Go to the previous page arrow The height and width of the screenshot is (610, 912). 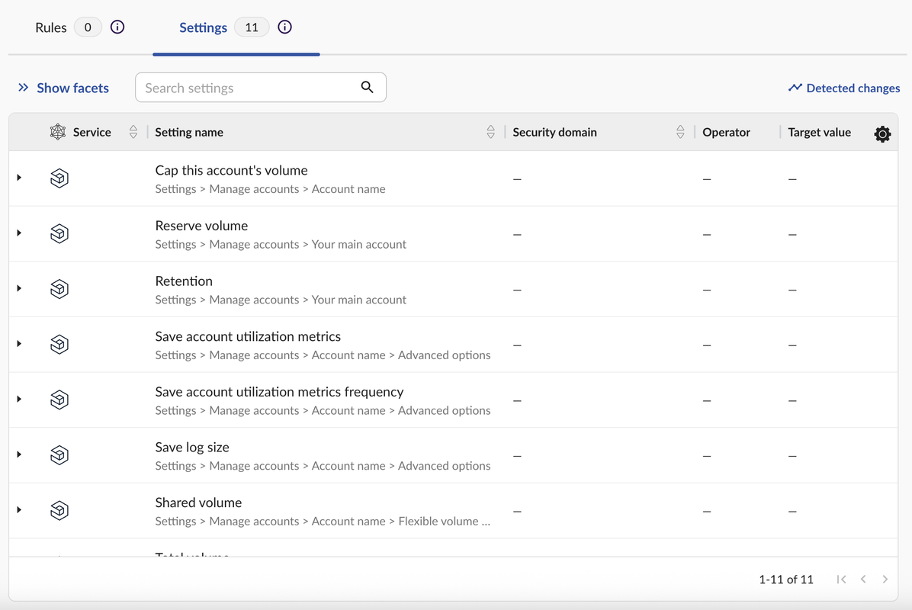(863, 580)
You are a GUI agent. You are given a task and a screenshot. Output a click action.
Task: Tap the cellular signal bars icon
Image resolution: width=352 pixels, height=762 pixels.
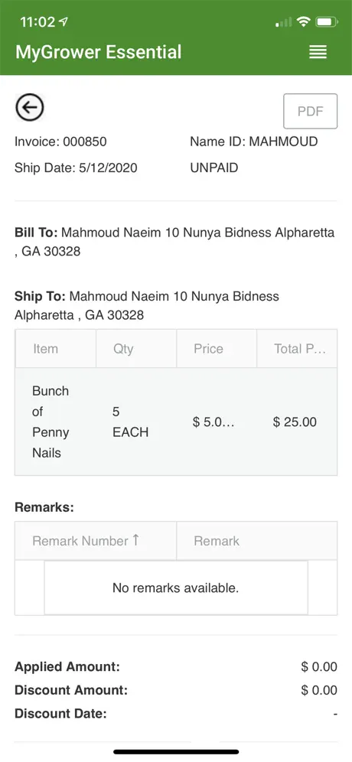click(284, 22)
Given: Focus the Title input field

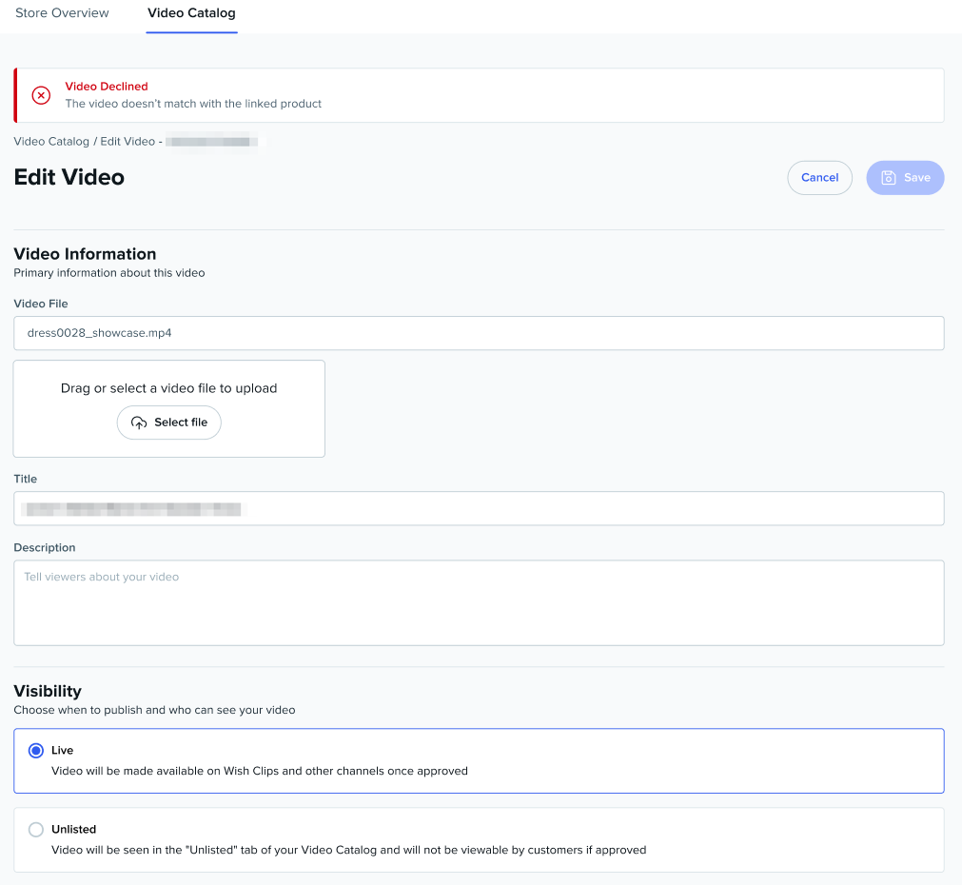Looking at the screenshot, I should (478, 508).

- - -

Turn the lines from the one containing "You are a GUI" through the last line into a JSON list of strings, one string per line. Skip blank lines and leave the pictures out.

* **WORKED ANSWER**:
[
  "You are a GUI agent. You are given a task and a screenshot. Output a click action.",
  "Task: Tap the cellular signal bars icon",
  "Image resolution: width=352 pixels, height=762 pixels.",
  "click(284, 22)",
  "Given: Focus the Title input field",
  "Looking at the screenshot, I should (478, 508)."
]